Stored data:
▬▬▬▬▬▬▬▬▬▬
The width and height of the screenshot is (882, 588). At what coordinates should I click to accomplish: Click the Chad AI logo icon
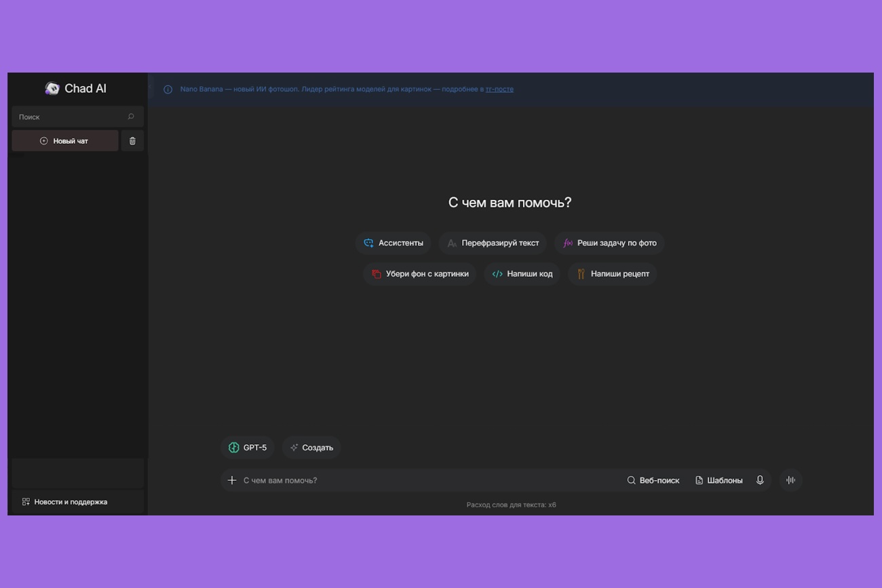click(x=52, y=89)
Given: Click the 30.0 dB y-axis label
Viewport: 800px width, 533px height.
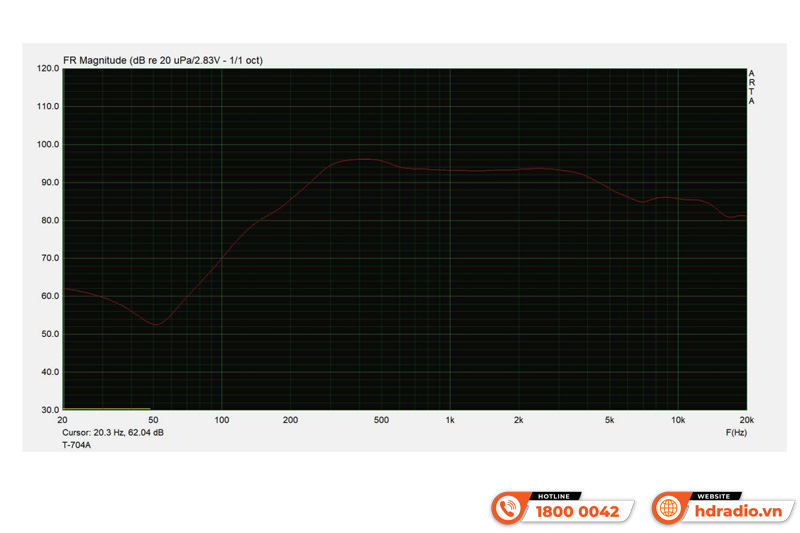Looking at the screenshot, I should (x=48, y=410).
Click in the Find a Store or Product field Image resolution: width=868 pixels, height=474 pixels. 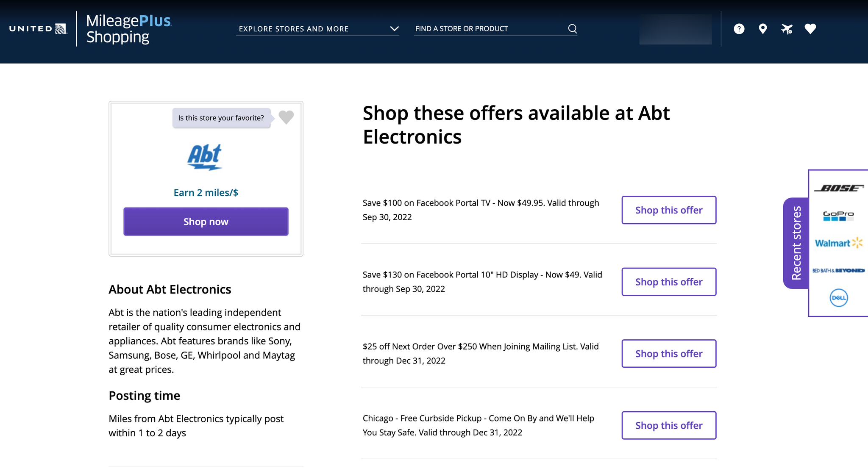pyautogui.click(x=466, y=28)
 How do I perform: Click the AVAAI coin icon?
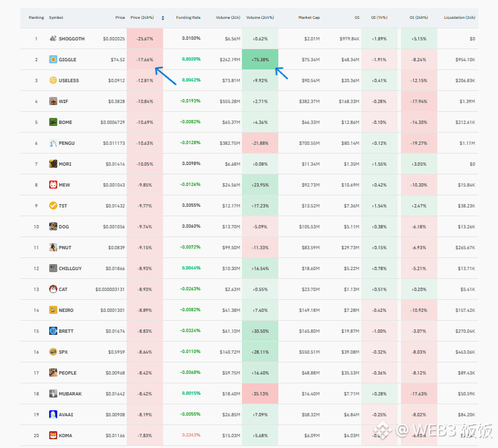click(x=53, y=414)
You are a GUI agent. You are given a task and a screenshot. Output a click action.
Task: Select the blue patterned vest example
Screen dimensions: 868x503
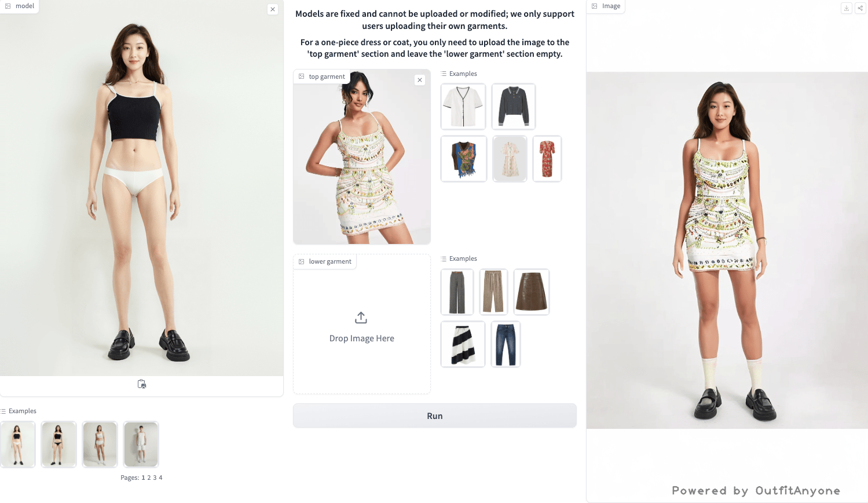tap(463, 159)
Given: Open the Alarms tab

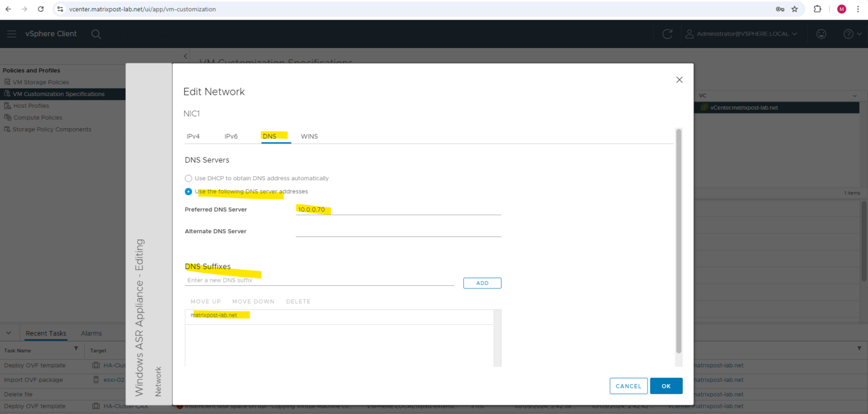Looking at the screenshot, I should [91, 333].
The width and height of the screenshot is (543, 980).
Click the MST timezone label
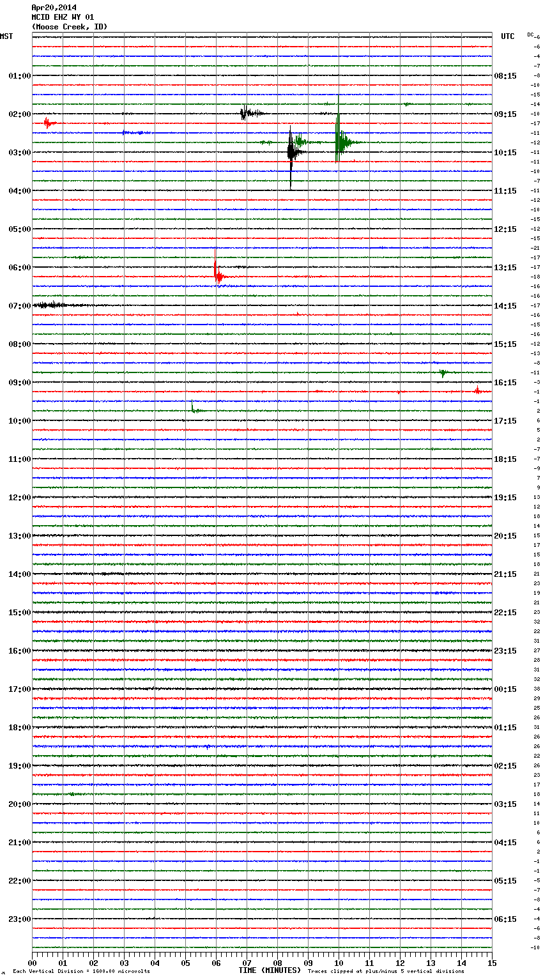(x=6, y=36)
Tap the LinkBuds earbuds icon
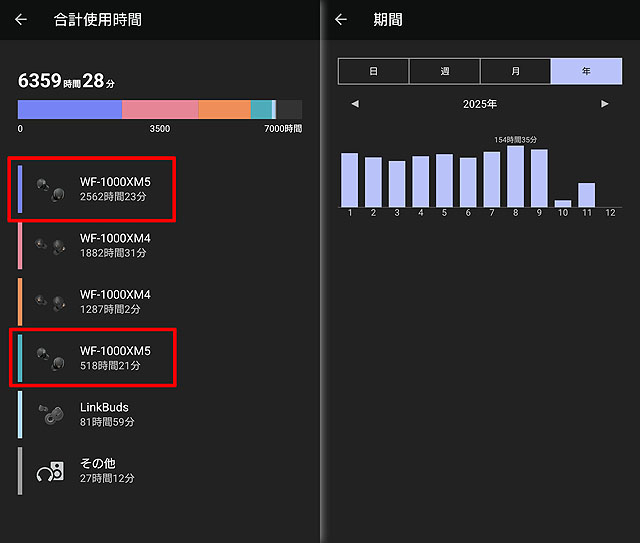This screenshot has height=543, width=640. click(49, 414)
▬▬▬▬▬▬▬▬▬▬
Copy exactly the lines from the one containing "How do I perform: Click the AVAAI coin icon?" through the final line of the records above, both included, and leave out any pictures.

### ANSWER BELOW
 How do I perform: Click the AVAAI coin icon?
click(x=53, y=414)
You are a GUI agent. You are given a task and a screenshot. Output a click action.
Task: Select the blue patterned vest example
Screen dimensions: 868x503
tap(463, 159)
Given: Open the Alarms tab

Looking at the screenshot, I should [91, 333].
The width and height of the screenshot is (543, 980).
Click the MST timezone label
(x=6, y=36)
Tap the LinkBuds earbuds icon
This screenshot has height=543, width=640. click(49, 414)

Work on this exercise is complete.